This document recommends that information should not be disclosed, stored, or routed in cleartext through services that do not need to have that information for the function they perform.

Where the above methods are not possible due to the information being necessary for a function that the user wishes to be performed, there are still methods to set limits on the information sharing.

Kühlewind et al discuss the concept of Privacy Partititioning [I-D.iab-privacy-partitioning]. This may involve designs where no single party has all information such as with Oblivious DNS [I-D.annee-dprive-oblivious-dns], [I-D.pauly-dprive-oblivious-doh] or HTTP [I-D.ietf-ohai-ohttp], cryptographic designs where a service such as with the recent IETF PPM effort [I-D.ietf-ppm-dap], and so on.

3.4. Role of Trust

Of course, participants may provide more information to each other after careful consideration, e.g., information provided in exchange of some benefit, or to parties that are trusted by the participant.

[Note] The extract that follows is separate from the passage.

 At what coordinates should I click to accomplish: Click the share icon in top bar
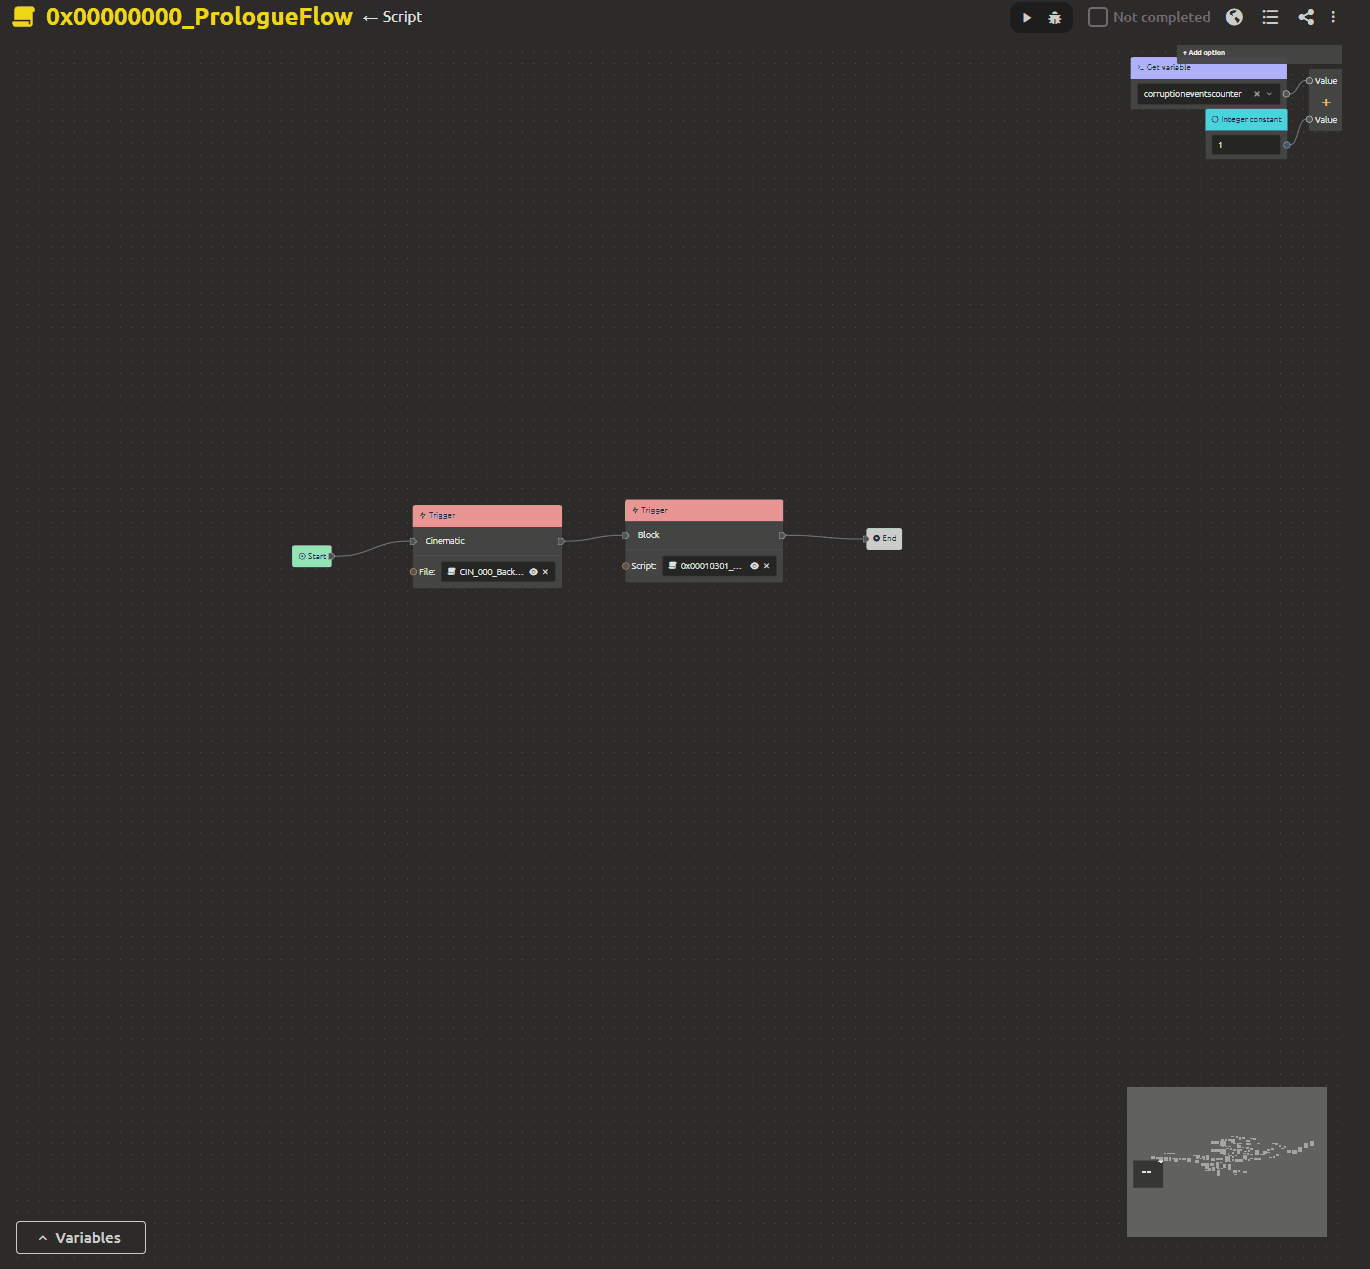tap(1306, 17)
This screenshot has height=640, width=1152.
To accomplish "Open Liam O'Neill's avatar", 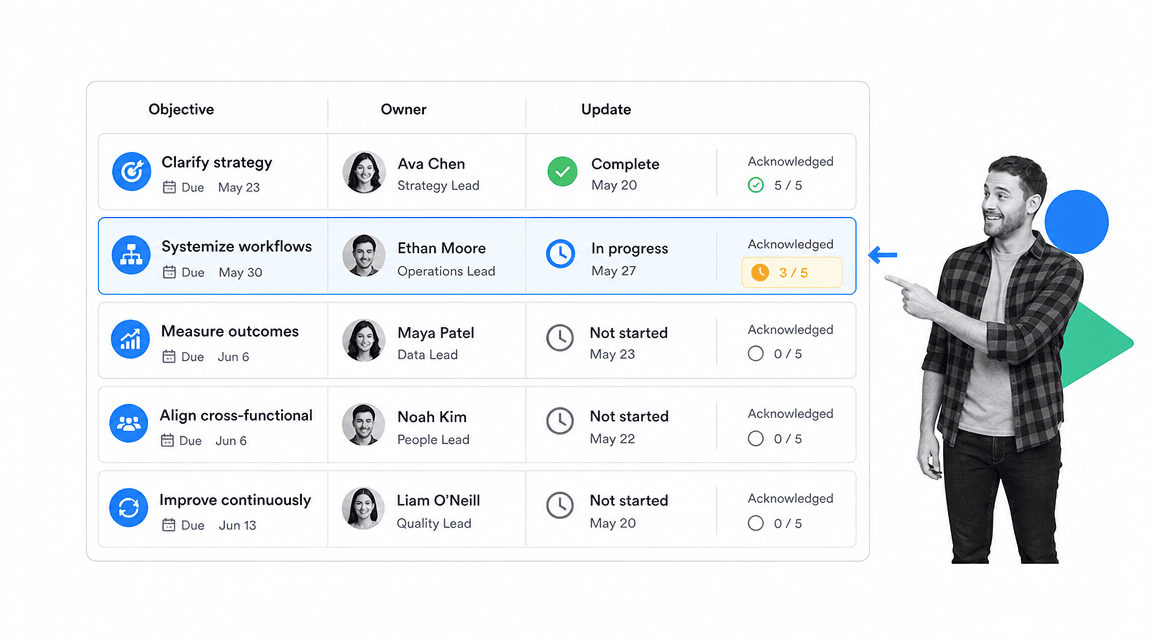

3.5. Evolvability and Fingerprinting

The general topic of ensuring that protocol mechanisms stays evolvable and workable is covered in [I-D.iab-use-it-or-lose-it]. But the associated methods for reducing fingerprinting possibilities probably deserve further study [Fingerprinting] [AmIUnique]. [I-D.wood-pearg-website-fingerprinting] discusses one aspect of this.

3.6. Related work

Cooper et al. [RFC6973] discuss the general concept of privacy, including data minimization. Among other things, it provides the general statement quoted in Section 1. It also provides guidelines to authors of specifications, a number of questions that protocol designers can use to further analyze the impact of their design. For data minimization the questions relate to identifiers, data, observers, and fingerprinting. This includes, for instance, asking what information is exposed to which protocol entities, and if there are ways to limit such exposure:

    Observers.  Which information discussed in (a) and (b)
    is exposed to each other protocol entity (i.e., recipients,
    intermediaries, and enablers)?  Are there ways for protocol
    implementers to choose to limit the information shared with
    each entity?  Are there operational controls available to
    limit the information shared with each entity?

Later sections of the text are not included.